La figura che emerge è quella di Madonna Laura (probabilmente la figlia di Audiberto de Noves). Laura ci appare come un bene lontano e irraggiungibile in un mondo che senza di lei sarebbe squallido e vuoto: nonostante assuma un aspetto più vero e umano rispetto alla figura femminile degli stilnovisti, Laura è un’immagine evanescente che sfiora il soprannaturale. La natura di questo amore è anch’essa vaga, un amore senza svolgimento, privo di episodi realistici, fatto di sguardi fugaci, sogni, pentimenti.

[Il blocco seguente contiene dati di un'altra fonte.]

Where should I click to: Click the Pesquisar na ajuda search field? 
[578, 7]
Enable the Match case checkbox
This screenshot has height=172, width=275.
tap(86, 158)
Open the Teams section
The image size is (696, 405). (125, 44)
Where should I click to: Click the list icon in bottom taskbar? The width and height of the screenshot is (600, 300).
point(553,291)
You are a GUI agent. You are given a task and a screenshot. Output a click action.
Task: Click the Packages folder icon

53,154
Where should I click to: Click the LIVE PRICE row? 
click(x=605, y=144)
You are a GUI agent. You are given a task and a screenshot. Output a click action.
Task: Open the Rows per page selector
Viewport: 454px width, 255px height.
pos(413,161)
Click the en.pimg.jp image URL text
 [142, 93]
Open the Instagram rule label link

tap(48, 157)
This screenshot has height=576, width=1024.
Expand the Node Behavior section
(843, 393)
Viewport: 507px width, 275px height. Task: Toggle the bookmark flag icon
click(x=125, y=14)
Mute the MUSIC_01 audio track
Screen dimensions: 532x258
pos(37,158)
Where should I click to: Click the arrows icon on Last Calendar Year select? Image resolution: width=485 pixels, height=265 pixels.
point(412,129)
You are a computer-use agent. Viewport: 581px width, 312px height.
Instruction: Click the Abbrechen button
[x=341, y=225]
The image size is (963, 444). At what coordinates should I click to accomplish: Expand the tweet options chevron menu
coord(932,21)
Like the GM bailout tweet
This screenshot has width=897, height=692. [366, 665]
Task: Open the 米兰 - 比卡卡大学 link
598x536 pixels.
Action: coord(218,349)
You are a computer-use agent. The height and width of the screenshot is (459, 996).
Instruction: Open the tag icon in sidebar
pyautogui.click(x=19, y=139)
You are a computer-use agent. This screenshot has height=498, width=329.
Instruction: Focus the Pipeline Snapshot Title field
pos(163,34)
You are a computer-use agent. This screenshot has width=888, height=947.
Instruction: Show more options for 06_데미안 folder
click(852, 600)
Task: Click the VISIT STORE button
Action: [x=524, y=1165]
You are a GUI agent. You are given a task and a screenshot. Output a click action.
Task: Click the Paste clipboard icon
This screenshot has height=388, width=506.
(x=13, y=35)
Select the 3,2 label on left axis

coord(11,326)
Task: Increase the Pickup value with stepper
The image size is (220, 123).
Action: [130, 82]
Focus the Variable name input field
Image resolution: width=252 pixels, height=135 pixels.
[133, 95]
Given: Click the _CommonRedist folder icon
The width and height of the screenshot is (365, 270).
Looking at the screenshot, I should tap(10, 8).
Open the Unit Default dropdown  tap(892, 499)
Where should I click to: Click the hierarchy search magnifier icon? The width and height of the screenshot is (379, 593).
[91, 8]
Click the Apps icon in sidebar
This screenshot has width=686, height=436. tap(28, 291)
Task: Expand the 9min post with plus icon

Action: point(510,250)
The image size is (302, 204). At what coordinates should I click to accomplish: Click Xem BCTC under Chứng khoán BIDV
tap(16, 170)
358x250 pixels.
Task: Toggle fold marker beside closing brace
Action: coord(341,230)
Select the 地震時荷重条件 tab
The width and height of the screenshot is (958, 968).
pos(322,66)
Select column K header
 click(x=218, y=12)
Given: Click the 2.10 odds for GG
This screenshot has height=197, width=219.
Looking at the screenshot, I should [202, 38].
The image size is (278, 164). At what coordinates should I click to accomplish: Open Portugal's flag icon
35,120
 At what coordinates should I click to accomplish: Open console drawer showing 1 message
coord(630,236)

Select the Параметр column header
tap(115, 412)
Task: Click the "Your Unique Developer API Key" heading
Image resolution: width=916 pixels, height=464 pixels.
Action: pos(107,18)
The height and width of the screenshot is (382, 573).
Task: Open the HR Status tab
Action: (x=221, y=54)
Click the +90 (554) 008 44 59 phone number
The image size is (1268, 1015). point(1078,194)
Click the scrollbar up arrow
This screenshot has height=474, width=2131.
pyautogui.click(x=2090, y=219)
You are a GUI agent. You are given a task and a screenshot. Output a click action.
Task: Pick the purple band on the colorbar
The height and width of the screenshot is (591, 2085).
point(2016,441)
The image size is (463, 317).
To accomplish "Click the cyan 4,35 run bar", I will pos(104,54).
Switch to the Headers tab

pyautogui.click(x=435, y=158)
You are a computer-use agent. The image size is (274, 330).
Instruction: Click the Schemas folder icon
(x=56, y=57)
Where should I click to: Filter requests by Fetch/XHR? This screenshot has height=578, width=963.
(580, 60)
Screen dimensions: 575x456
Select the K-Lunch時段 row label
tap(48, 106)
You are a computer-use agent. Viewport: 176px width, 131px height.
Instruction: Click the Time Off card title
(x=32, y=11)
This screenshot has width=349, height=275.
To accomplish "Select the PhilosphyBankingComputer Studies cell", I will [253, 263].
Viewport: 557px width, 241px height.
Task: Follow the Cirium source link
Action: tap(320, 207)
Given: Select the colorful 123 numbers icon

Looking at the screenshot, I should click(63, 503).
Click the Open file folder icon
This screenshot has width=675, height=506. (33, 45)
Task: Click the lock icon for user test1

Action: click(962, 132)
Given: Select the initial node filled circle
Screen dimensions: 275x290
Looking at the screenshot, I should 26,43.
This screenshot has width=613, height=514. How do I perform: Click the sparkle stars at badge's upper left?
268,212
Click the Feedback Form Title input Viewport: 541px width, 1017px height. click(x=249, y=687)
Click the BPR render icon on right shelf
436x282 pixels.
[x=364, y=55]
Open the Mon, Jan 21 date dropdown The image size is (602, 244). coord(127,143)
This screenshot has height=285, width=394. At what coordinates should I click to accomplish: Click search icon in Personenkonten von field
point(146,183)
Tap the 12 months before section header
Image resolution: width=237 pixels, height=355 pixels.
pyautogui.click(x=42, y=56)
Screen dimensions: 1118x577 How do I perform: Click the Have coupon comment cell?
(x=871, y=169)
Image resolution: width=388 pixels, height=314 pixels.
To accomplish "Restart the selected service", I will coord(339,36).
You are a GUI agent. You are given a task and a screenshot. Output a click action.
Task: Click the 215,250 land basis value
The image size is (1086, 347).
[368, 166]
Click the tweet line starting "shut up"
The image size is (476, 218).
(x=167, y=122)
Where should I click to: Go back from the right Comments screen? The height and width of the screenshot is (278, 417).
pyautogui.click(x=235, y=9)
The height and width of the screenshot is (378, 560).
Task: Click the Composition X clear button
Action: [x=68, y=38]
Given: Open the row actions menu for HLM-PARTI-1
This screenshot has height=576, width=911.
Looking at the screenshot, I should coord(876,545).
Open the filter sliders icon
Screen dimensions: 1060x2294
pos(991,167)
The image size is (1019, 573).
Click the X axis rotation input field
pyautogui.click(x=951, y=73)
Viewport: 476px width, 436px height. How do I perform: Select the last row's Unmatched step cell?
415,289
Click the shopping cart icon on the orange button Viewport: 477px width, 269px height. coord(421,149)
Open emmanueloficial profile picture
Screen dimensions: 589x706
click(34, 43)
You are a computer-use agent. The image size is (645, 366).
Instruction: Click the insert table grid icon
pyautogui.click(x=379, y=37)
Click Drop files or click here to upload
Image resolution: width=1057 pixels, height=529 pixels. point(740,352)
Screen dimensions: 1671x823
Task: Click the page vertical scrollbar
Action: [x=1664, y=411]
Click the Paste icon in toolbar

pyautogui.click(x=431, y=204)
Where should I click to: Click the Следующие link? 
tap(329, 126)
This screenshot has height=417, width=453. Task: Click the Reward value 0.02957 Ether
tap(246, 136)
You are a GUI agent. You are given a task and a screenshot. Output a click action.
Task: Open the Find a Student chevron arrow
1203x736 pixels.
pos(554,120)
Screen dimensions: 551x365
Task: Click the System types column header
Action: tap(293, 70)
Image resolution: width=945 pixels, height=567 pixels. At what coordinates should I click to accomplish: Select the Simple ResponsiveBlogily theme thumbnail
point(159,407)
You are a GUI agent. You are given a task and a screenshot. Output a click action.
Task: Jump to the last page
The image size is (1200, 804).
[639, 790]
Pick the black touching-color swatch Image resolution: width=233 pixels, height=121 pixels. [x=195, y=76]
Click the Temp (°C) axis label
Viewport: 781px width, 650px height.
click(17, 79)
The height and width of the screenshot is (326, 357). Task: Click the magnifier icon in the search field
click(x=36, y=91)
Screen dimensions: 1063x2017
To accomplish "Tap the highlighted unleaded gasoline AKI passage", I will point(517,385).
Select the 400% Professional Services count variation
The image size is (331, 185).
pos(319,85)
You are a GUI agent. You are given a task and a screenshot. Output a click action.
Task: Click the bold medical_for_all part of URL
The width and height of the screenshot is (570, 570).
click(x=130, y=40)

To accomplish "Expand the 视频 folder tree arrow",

Analogamente il paesaggio, dipinto come monotono e ripetitivo, ha una presenza costante nell’opera, fungendo ora da semplice sfondo, ora da confidente delle pene del poeta. Non mancano elementi della tradizione provenzale e stilnovistica, quale il fare della donna il centro della propria vita spirituale, in quanto l’amore per essa arricchisce l’animo dell’individuo elevandolo a una vita più intensa e nobile. Ma la vera fortuna del “Canzoniere” è data dall’interiorità del poeta per la ricchezza e la complessità delle sue contraddizioni che riflettono la condizione tragica dell’uomo.

Petrarca prende dal cristianesimo il concetto di dignità umana e l’ansia per l’assoluto che lo portano a meditare sulla condizione tragica dell’uomo, sulla caducità delle cose umane e sulla loro essenza effimera. Ma l’animo del poeta rimane sempre sensibile al fascino delle cose terrene che regalano momenti di felicità: la conciliazione tra umano e divino che esso cerca, e che verrà sintetizzata in seguito dall’Umanesimo cristiano, sarà per i posteri la perenne inquietudine derivata dal contrasto tra ideale e reale.

Pur essendo un estimatore della lingua latina, Petrarca scrive l’opera in volgare elevandolo con uno stile limpido, raffinatissimo, musicale ed elegante facendo del volgare il modello insuperabile della nostra lirica.